We expect responsibility and accountability on your part. We are not interested in your grand pronouncement on a subject which has yet to be settled by people who have spent decades studying the issue at hand. We expect you to do your homework. There are a number of websites and literally stacks of new books that likely cover or answer most of your questions regarding Robert E. Howard. To not utilize those sources when doing your research smacks of willful ignorance and will not be tolerated by the fans of Robert E. Howard.
--Mark Finn, "Robert E. Howard: A New Manifesto"
Mark Finn, author of Blood and Thunder: The Life and Art of Robert E. Howard, has written an essay entitled "Robert E. Howard: A New Manifesto." It's currently making the rounds on the internet. You can read in its entirety at Al Harron's The Blog That Time Forgot http://theblogthattimeforgot.blogspot.com/2010/10/robert-e-howard-new-manifesto.html#more.
While I'm a little uncomfortable endorsing a manifesto in total and disagree with a few of its details, I am completely in agreement with the spirit of Finn's essay. One of the great things about the internet is that it allows anyone to post anything they want. Conversely, one of the awful things about the internet is that allows anyone to post anything they want. What the Manifesto says is that, if you introduce Robert E. Howard's life into a blog post or essay or argument, please take the added step of actually doing some homework (what a concept!). Read his biographies. Seek out his letters. Examine the many journals and works of criticism dedicated to his life and works. And if you insist on making outrageous, unfounded statements, be prepared to be called on it.
Finn's Manifesto is tough stuff and some may find it abrasive, but frankly wakeup calls are sometimes necessary. After some of the unfounded accusations, wacky theories, and uninformed, inflammatory, contextless arguments I've read around the internet recently, "Robert E. Howard: A New Manifesto" is a welcome wake-up call.
Shields up!
6 comments:
One is seriously tempted to send the link to the Manifesto to Sanford.
Tex
(and I mean reeeealy tempted)
Just re-read some of the Conan stories (in those great Del Rey editions) last week. "Charged" writing indeed.
Great to be reminded, not just by you and Mark Finn, but by the writer himself...
Sounds like a man with a very particular view of Howard's life and work trying to quell dissent on the part of others in advance.

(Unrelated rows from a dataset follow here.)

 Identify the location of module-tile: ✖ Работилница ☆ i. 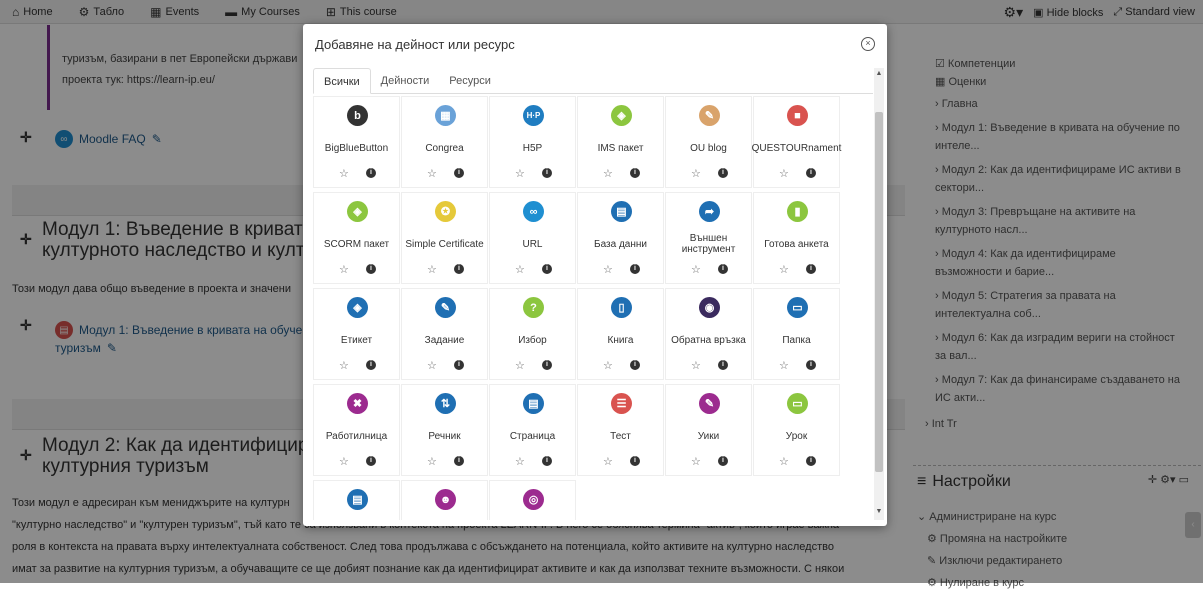
(356, 430).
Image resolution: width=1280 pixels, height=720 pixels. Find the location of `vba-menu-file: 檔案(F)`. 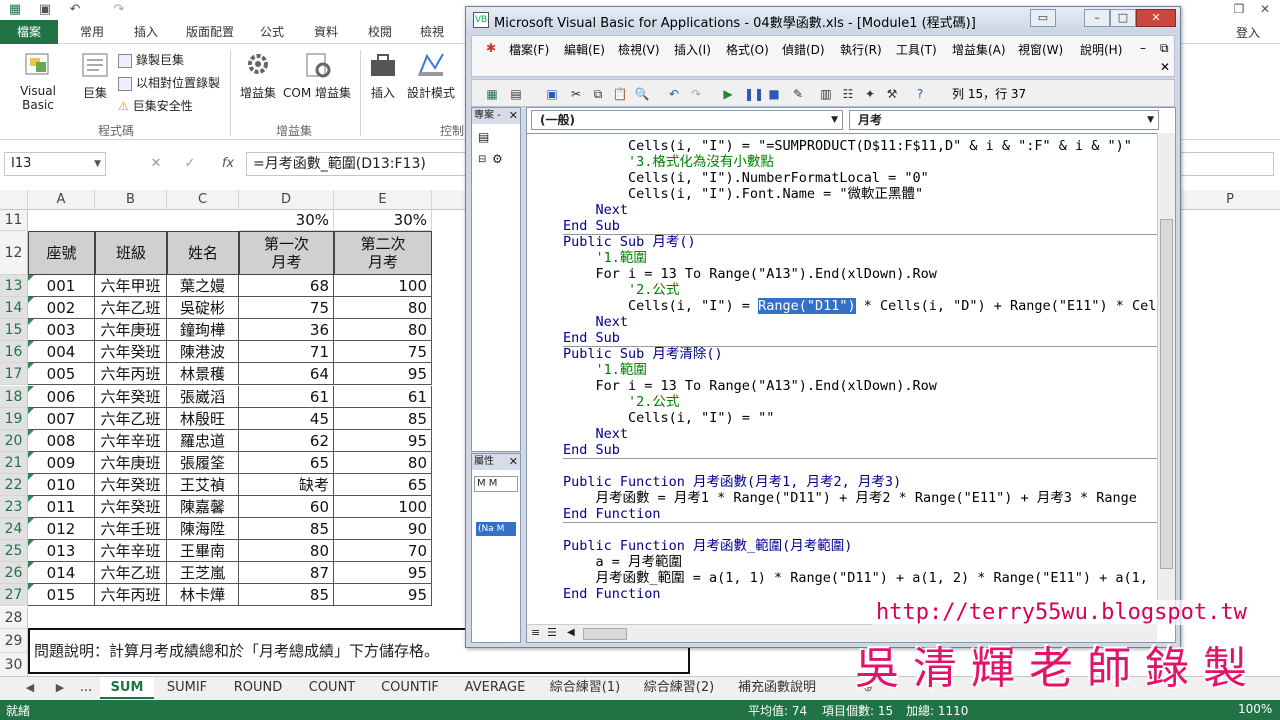

vba-menu-file: 檔案(F) is located at coordinates (529, 50).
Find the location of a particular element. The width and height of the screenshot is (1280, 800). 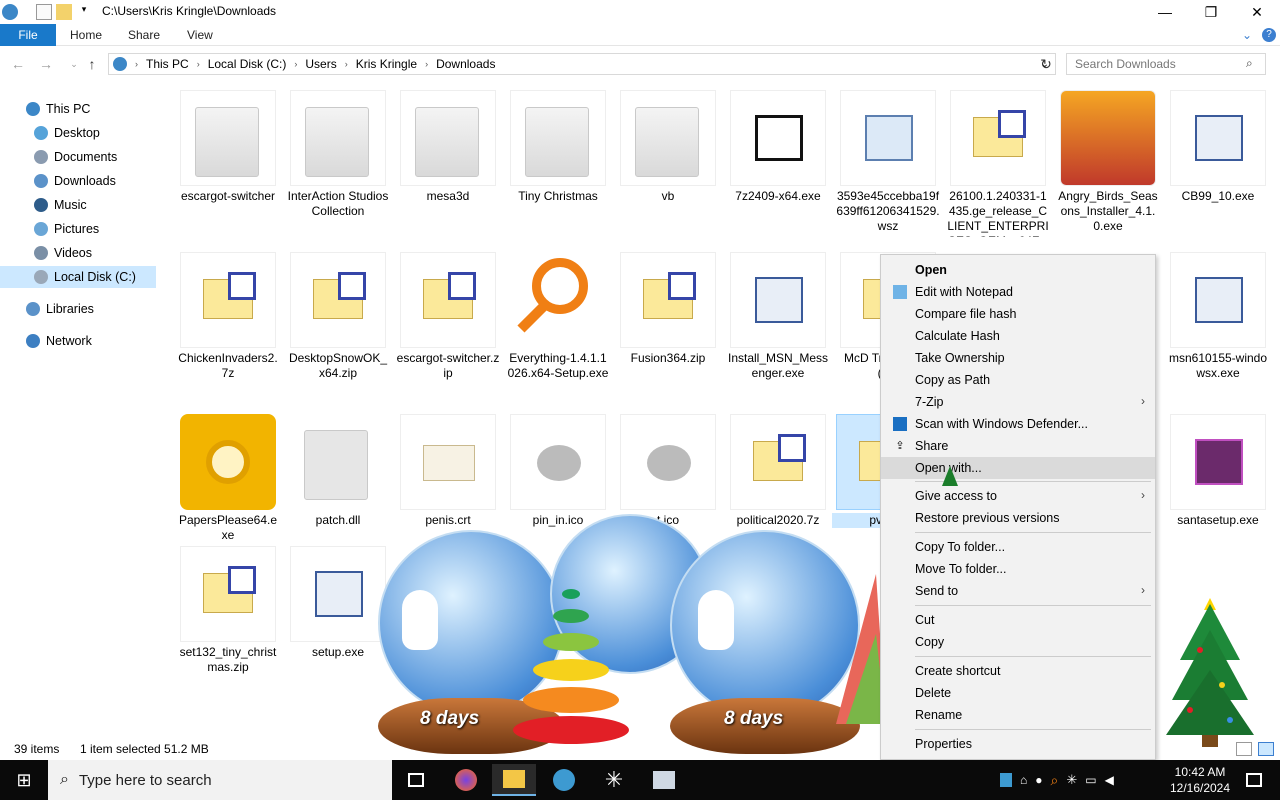

menu-item-calculate-hash: Calculate Hash is located at coordinates (1018, 336).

His treatment of Harrison's gay "reading" of Howard in particular is telling. He's already determined in his mind that there's nothing potentially enlightening about such a pursuit, and that's all there is to it. The dismissal also has disturbingly homophobic undertones. Of course his literary hero couldn't have possibly had any such tendencies!
Understandable, but not admirable.
Tex: I'm afraid it would be deleted, or ignored.
Eric: They are great stories, aren't they? Among fantasy's best.
Will: To me the point of Mark's "Manifesto" was as I've described here--he wants people to seek out the source material and do some degree of fact-checking before offering their summation of Howard the writer (and person). I don't think he's trying to quell dissent or squash debate.
I can't comment on the Harry Harrison quote because I haven't seen it before.
"To me the point of Mark's 'Manifesto' was as I've described here--he wants people to seek out the source material and do some degree of fact-checking before offering their summation of Howard the writer (and person)."
I agree. Facts are facts. Stating that R.E. Howard was born Francois Villairs in Miraumont, France in 1872 would be problematic.
But there are other issues that merely having access to some of the man's written correspondence (hardly an objective look at his inner mind, surely, as it was written, after all, with its recipients in mind) and anecdotes from a handful of people who knew him are not sufficient to settle. Topics like the nature of Howard's feelings for his mother, the true reasons for his suicide, his outlook on race, and, yes, even the possibility that he may have had homosexual tendencies, are far from settled with incontrovertible facts.
These issues and more are still fair game for speculation, scholarship, and debate. Period.
I agree with you Will, for what it's worth. I don't think anyone will ever know why Howard committed suicide, for example. It's only natural to speculate why he shot himself 30 hours after his mother died. The speculation continues and there's nothing wrong with that.
Mark admits that he was driven to write his Manifesto by a couple recent blog posts, including one which I recently commented on here. The essay ("Robert E. Howard was a racist. Deal with it") was written as though it were the definitive word on Howard's racism. The writer in question made the case that Howard was a horrible racist not only by our 21st century standards, but by those of 1920s Texas. The problem was that he didn't cite evidence from Howard's letters. He didn't bother to read Dark Valley Destiny and apparently not even Blood and Thunder (which are the only two full-length Howard biographies on the market. He said he read B&T but that book makes a strong case that Howard's racism was common for his place and time). He didn't comment on the culture of Texas at the time, and he didn't bother to present the other side of the argument (Howard's heroic black characters, for example). You can't write a post a like that and expect to have it go unchallenged.
All the cases you've described above can still be made, and Howard the person examined, but it should be done with care and patience and deliberation. Good scholarship builds on what has been done, after all.